• DIRECTIONS FOR THIS TASK:
Below are several entries. Transcribe exactly those lines that fall from the one with "Viewport: 1456px width, 819px" through the one with "is (906, 904).", end lines included.

Stored records:
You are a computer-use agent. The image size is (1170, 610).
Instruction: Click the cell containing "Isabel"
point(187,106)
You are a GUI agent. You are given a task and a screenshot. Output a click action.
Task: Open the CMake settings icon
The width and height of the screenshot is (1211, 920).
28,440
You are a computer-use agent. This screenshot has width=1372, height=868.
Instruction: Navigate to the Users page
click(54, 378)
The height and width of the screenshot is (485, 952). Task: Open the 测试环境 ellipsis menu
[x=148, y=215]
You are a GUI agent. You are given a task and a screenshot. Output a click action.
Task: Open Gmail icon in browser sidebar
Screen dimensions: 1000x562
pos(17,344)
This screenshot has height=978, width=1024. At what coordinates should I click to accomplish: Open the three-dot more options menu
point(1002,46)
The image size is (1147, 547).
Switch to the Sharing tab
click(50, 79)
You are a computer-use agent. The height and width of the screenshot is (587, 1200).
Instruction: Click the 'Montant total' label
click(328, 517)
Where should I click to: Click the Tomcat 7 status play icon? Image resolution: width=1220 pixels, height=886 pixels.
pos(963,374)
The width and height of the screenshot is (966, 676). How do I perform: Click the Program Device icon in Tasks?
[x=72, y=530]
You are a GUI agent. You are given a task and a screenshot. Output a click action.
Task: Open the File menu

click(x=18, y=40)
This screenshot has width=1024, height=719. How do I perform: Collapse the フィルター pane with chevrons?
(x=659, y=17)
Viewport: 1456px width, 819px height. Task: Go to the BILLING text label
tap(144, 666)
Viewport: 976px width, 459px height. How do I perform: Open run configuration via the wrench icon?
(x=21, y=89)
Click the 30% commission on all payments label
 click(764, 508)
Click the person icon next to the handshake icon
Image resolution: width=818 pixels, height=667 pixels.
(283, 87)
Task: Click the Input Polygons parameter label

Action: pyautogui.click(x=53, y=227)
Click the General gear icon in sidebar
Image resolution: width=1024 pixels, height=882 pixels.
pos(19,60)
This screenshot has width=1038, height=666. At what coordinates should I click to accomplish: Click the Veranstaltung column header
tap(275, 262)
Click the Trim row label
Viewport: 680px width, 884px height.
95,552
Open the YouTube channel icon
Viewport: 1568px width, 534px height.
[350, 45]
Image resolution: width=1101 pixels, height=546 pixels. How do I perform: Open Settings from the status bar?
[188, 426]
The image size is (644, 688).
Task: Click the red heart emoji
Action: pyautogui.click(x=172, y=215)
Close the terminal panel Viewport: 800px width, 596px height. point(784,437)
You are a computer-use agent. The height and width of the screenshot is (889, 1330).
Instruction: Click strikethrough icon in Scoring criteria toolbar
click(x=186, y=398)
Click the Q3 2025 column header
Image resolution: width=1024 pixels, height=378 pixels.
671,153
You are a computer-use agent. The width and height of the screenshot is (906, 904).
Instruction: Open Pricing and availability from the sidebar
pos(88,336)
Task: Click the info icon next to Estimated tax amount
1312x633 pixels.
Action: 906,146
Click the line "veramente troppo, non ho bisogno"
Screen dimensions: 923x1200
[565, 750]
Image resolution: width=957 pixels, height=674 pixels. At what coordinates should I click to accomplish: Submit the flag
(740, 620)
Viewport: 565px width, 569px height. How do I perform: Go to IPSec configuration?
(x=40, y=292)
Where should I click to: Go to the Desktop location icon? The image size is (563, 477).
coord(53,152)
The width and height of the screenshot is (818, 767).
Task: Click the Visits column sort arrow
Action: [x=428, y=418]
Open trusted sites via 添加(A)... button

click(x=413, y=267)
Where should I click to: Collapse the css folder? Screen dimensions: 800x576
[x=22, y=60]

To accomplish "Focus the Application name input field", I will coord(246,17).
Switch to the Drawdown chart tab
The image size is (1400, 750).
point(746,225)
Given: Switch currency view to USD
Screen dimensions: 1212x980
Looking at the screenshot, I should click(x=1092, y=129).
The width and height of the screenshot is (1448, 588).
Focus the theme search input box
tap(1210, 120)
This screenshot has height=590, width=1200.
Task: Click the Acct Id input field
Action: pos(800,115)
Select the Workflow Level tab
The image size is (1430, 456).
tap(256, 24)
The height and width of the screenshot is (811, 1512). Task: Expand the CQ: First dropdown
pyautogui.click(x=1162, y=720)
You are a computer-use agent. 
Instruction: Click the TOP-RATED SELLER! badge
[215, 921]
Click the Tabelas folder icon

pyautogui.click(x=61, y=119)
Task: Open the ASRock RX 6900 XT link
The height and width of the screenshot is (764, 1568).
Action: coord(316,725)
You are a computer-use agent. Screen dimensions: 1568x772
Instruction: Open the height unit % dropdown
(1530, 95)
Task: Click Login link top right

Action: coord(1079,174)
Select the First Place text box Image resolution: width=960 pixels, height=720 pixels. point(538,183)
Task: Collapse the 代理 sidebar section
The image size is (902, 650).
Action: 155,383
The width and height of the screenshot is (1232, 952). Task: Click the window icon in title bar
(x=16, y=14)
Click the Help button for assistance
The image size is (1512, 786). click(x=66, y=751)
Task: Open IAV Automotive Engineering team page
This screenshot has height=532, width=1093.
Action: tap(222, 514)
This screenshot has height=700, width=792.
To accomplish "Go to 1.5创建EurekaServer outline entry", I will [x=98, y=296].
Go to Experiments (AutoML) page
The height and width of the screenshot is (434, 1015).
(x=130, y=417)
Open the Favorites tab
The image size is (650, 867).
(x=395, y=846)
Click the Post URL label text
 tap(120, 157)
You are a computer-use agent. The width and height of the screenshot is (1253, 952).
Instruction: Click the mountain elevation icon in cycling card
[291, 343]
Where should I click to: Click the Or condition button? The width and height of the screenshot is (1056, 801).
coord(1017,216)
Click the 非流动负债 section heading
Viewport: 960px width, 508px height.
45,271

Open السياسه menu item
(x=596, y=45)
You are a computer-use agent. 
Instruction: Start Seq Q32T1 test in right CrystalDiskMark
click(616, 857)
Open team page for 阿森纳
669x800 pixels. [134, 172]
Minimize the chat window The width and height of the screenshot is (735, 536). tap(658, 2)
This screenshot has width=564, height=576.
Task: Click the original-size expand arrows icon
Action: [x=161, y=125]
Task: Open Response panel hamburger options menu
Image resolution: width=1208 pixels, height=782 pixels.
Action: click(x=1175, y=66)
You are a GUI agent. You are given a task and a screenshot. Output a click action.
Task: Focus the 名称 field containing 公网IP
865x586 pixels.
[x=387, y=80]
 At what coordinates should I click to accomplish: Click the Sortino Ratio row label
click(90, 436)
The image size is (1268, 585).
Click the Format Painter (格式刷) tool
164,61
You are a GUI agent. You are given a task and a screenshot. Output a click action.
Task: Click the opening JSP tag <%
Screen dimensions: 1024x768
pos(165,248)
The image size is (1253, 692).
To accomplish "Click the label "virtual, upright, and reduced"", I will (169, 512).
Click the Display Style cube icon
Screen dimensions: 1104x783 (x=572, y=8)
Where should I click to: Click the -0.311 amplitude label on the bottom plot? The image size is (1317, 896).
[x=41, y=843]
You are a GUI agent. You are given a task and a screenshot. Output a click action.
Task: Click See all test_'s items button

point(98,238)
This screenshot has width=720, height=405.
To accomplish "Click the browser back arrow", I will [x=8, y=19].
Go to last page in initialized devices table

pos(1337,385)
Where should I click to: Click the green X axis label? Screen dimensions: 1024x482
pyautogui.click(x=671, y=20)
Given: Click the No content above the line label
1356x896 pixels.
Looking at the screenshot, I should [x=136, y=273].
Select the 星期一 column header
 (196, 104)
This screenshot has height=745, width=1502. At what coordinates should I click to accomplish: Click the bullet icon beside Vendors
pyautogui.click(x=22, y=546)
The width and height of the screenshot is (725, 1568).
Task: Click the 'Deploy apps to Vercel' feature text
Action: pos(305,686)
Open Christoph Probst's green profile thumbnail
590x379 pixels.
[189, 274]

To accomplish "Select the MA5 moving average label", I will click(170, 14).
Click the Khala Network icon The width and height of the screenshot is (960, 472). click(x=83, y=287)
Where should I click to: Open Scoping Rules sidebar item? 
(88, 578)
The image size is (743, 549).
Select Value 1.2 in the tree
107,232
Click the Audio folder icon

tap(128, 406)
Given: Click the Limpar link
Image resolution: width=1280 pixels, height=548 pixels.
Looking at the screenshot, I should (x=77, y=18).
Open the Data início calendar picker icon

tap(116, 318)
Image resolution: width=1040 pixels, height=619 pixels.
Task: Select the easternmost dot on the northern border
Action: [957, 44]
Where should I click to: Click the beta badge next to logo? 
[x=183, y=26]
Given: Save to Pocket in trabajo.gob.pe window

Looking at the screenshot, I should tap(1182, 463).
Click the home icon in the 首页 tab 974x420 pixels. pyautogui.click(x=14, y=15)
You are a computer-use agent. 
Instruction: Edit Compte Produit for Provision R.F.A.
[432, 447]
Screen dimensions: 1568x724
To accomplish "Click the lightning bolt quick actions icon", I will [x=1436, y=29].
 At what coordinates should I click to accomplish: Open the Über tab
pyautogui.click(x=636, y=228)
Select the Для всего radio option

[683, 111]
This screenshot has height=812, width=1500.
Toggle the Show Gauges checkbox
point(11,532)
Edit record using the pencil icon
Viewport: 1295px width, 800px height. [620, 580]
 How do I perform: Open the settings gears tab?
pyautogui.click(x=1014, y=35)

• ANSWER FOR THIS EXERCISE:
Viewport: 1456px width, 819px height. Task: Go to the BILLING text label
tap(144, 666)
Viewport: 976px width, 459px height. How do I perform: Open run configuration via the wrench icon?
(x=21, y=89)
Click the 30% commission on all payments label
 click(764, 508)
Click the person icon next to the handshake icon
Image resolution: width=818 pixels, height=667 pixels.
(283, 87)
Task: Click the Input Polygons parameter label

Action: pyautogui.click(x=53, y=227)
Click the General gear icon in sidebar
Image resolution: width=1024 pixels, height=882 pixels.
pos(19,60)
This screenshot has width=1038, height=666. At what coordinates should I click to accomplish: Click the Veranstaltung column header
tap(275, 262)
Click the Trim row label
Viewport: 680px width, 884px height.
95,552
Open the YouTube channel icon
Viewport: 1568px width, 534px height.
[350, 45]
Image resolution: width=1101 pixels, height=546 pixels. How do I perform: Open Settings from the status bar?
[188, 426]
The image size is (644, 688).
Task: Click the red heart emoji
Action: pyautogui.click(x=172, y=215)
Close the terminal panel Viewport: 800px width, 596px height. point(784,437)
You are a computer-use agent. The height and width of the screenshot is (889, 1330).
Instruction: Click strikethrough icon in Scoring criteria toolbar
click(x=186, y=398)
Click the Q3 2025 column header
Image resolution: width=1024 pixels, height=378 pixels.
671,153
You are a computer-use agent. The width and height of the screenshot is (906, 904).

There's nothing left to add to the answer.